Entre 5,5 milhões e 5,9 milhões de sul-africanos estão infectados com o vírus HIV. Foto: Natasya Tay/IPS

Cidade do Cabo, África do Sul, 9/5/2013 – “Se ficar sem meus comprimidos, não sei o que acontecerá. Provavelmente adoecerei de novo, muito gravemente. Talvez morra”, disse Xoliswa Mbana (nome fictício) enquanto arrumava seus quatro filhos para irem à escola em um assentamento informal desta cidade. Mbana foi diagnosticada como portadora do vírus da deficiência humana (HIV, causador da aids) em 2008, e sua recontagem de células CD4 há dois anos foi menor do que 200. Adoeceu gravemente e na clínica do superpovoado bairro de Masiphumelele a convenceram a iniciar um tratamento antirretroviral.

“Eu não confiava muito na ‘muti’ (palavra zulu para se referir à medicina) porque havia escutado muitas coisas ruins sobre ela. Mas estava morrendo e não tive opção. Quando comecei a me sentir melhor me alegrei. Espero que o governo não me tire a felicidade”, disse à IPS esta mulher de 42 anos, que tem medo de não receber mais esses comprimidos que salvam a sua vida.

O Programa Conjunto das Nações Unidas sobre HIV/aids calcula que entre 5,5 milhões e 5,9 milhões dos 49,3 milhões de sul-africanos estão infectados com o HIV. Em  maio passado, Mbana não pôde receber tratamento durante três semanas porque sua clínica ficou sem antirretrovirais. A clínica foi uma das centenas de pontos de distribuição em seis províncias sul-africanas afetadas pela escassez geral de medicamentos, a última sofrida pelo programa de tratamento antirretroviral, lançado pelo governo em 2004 dentro de sua luta contra a aids.

Esta instabilidade no fornecimento é que leva ativistas a demonstrarem preocupação pela decisão do Departamento de Saúde, adotada em 1º de abril, de iniciar a distribuição de medicamentos de combinação em dose fixa (CDF). Até agora, o tratamento fornecido pelos serviços estatais consistia em três comprimidos diferentes que o paciente deveria ingerir ao longo do dia. A nova dose combina os três princípios ativos desses comprimidos em um só.
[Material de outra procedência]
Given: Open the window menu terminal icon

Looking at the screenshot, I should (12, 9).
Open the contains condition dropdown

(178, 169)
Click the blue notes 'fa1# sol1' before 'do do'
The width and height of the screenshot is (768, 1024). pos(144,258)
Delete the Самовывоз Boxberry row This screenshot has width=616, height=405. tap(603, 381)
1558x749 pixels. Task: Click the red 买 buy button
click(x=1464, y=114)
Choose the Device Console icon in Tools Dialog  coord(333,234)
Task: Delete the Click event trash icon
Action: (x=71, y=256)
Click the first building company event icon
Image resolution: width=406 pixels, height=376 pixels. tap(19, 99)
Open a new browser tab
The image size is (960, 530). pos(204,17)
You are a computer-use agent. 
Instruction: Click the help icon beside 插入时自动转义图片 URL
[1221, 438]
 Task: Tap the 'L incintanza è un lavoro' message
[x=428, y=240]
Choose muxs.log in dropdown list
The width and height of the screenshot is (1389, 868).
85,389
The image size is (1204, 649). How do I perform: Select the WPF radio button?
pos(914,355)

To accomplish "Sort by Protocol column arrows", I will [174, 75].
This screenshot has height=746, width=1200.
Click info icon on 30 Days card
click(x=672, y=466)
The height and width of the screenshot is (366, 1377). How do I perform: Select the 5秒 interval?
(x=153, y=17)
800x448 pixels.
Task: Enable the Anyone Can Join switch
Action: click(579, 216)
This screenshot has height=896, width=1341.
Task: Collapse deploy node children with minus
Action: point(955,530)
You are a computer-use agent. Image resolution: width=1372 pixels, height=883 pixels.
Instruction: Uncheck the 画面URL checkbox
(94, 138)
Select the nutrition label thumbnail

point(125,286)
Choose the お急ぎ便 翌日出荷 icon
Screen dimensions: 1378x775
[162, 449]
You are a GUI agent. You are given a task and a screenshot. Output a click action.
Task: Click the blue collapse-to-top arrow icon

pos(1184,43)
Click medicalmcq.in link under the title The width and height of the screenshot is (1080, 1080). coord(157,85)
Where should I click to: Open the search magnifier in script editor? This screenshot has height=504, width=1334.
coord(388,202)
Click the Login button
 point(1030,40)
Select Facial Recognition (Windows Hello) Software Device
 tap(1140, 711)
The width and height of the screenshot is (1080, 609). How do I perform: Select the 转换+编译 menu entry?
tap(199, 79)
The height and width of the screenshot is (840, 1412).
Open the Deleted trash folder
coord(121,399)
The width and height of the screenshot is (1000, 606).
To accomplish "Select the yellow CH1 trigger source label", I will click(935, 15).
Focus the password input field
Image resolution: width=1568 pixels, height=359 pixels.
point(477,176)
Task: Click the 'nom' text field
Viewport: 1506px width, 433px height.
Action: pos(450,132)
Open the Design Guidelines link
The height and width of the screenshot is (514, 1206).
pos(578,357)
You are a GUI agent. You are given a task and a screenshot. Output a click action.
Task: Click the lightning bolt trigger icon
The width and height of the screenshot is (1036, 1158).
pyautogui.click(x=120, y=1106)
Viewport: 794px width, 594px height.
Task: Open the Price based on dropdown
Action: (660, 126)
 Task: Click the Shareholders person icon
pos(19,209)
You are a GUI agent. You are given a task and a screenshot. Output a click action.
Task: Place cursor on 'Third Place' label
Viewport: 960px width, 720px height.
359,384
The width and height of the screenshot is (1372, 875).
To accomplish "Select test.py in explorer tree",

Embora a CDF pareça mais conveniente para os pacientes, ativistas e profissionais da saúde alertam que um esgotamento da droga poderá ter efeito catastrófico no programa de tratamento antirretroviral sul-africano, o maior do mundo em sua classe. Com o regime anterior, “se havia escassez de um antirretroviral as pessoas ainda podiam tomar os outros dois comprimidos, embora não fosse o ideal. Agora, se faltarem os comprimidos de CDF, os pacientes não terão outro recurso”, explicou à IPS o diretor-executivo de saúde e justiça social da organização Section 27, Mark Heywood.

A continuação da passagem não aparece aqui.